* _Consigne_
Recopiez intégralement le texte sur le rabais britannique, sans en modifier un seul mot ni un seul signe.

* _Extrait du texte_
▼

M. Philippe Douste-Blazy a rappelé que le rabais britannique avait été durablement modifié pour la première fois depuis 1984, ce qui conduira le Royaume-Uni à payer sa juste part des coûts de l'élargissement européen. Seules resteront soumises au rabais britanniques les dépenses d'élargissement liées aux dépenses de « marché » de la PAC, ce qui équivaudra à une réduction de 10,5 milliards d'euros du rabais durant la période 2007-2013. Le ministre a salué, à cet égard, le courage et l'engagement européen manifesté par le Premier ministre Tony Blair, pour avoir accepté ce compromis. Il a rappelé que la participation britannique au financement de l'élargissement est un acquis définitif qui se prolongera au-delà de 2013, soulignant qu'il s'agissait là d'un point majeur pour la France. En revanche, les concessions financières obtenues par l'Allemagne, les Pays-Bas, la Suède et l'Autriche sont temporaires et prendront fin en 2013. Cet accord conduit donc à un rééquilibrage entre le solde net français, qui sera en moyenne pour la période de 0,38 % sur la période considérée, et le solde net allemand qui s'élèvera pour sa part à 0,42 %.

▲

* _Liste des enregistrements_
▼

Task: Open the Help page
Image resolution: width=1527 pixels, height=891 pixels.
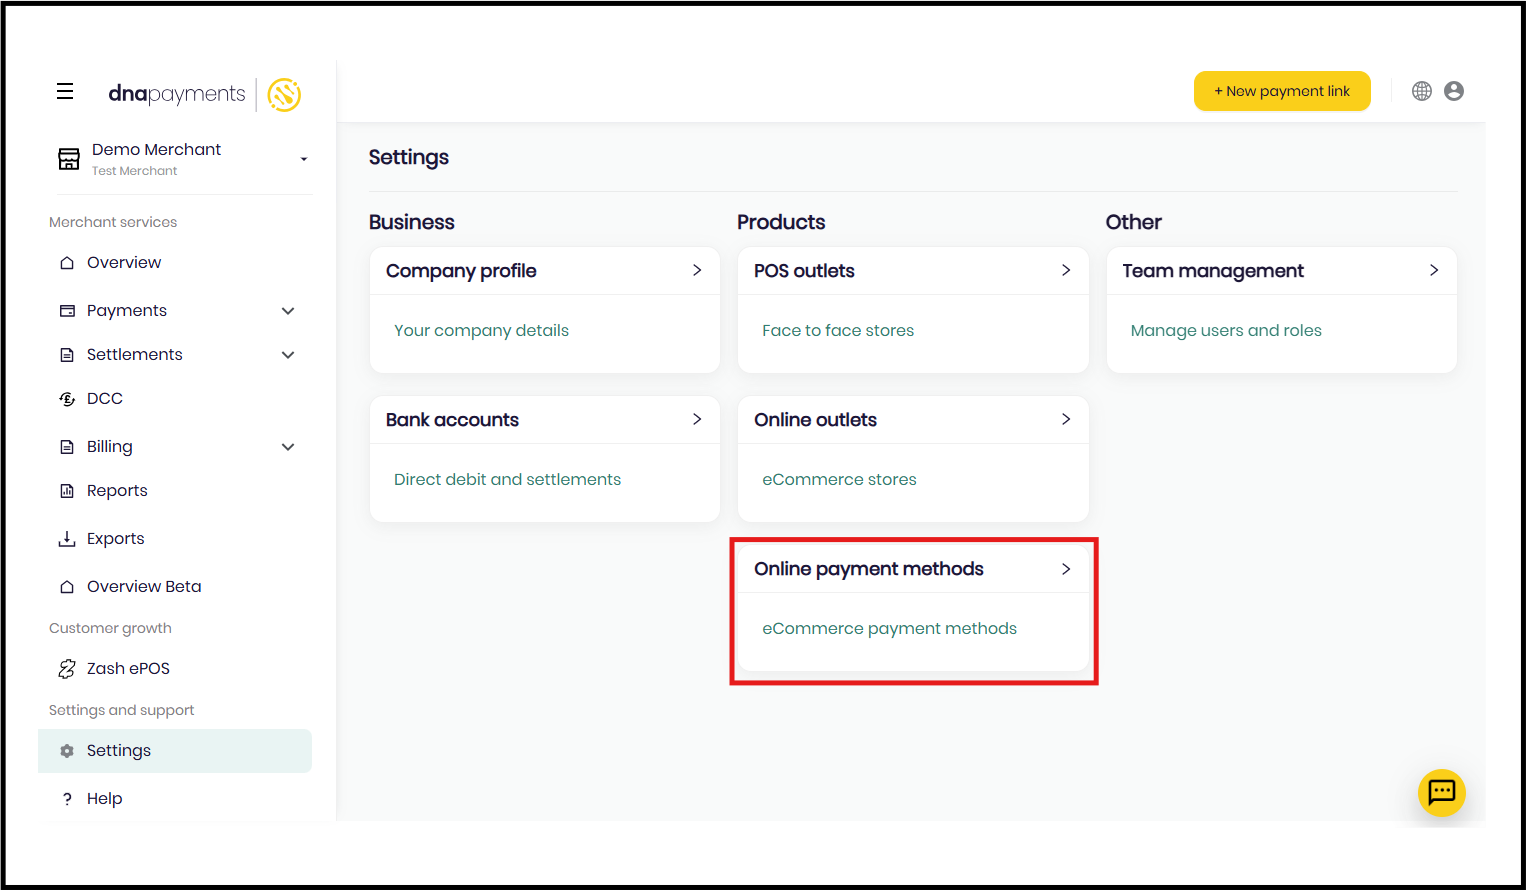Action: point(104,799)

▲
▼

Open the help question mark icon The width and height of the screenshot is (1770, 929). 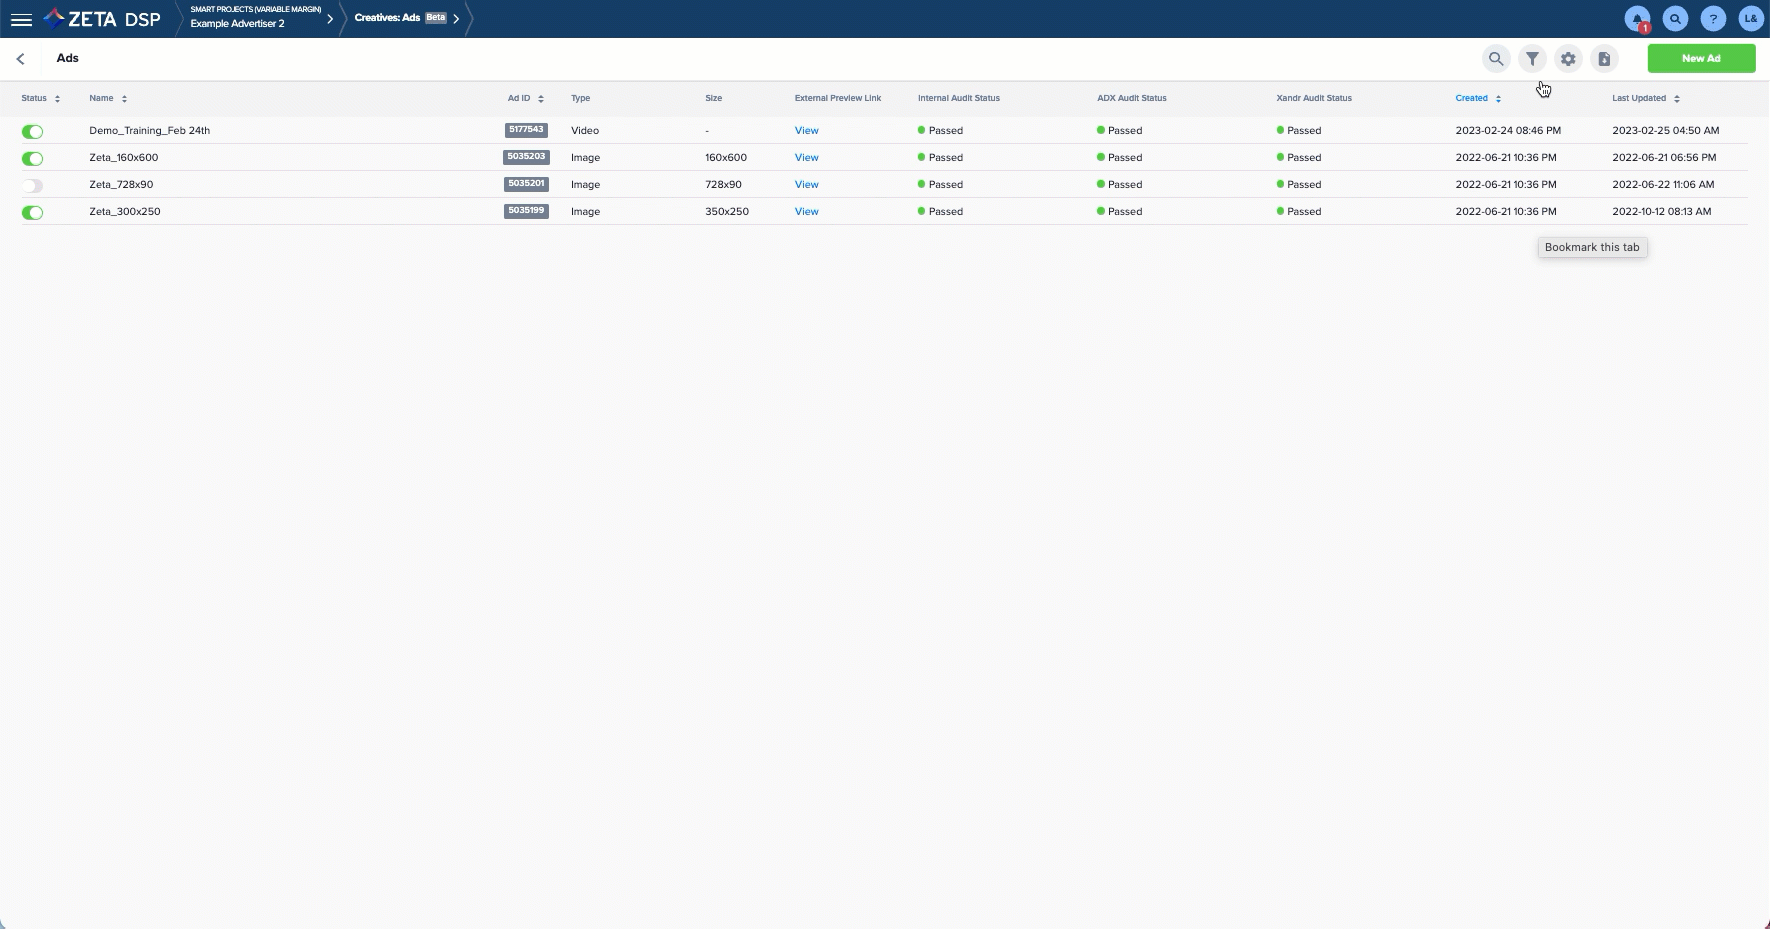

▲

* _Réponse attendue_
M. Philippe Douste-Blazy a rappelé que le rabais britannique avait été durablement modifié pour la première fois depuis 1984, ce qui conduira le Royaume-Uni à payer sa juste part des coûts de l'élargissement européen. Seules resteront soumises au rabais britanniques les dépenses d'élargissement liées aux dépenses de « marché » de la PAC, ce qui équivaudra à une réduction de 10,5 milliards d'euros du rabais durant la période 2007-2013. Le ministre a salué, à cet égard, le courage et l'engagement européen manifesté par le Premier ministre Tony Blair, pour avoir accepté ce compromis. Il a rappelé que la participation britannique au financement de l'élargissement est un acquis définitif qui se prolongera au-delà de 2013, soulignant qu'il s'agissait là d'un point majeur pour la France. En revanche, les concessions financières obtenues par l'Allemagne, les Pays-Bas, la Suède et l'Autriche sont temporaires et prendront fin en 2013. Cet accord conduit donc à un rééquilibrage entre le solde net français, qui sera en moyenne pour la période de 0,38 % sur la période considérée, et le solde net allemand qui s'élèvera pour sa part à 0,42 %.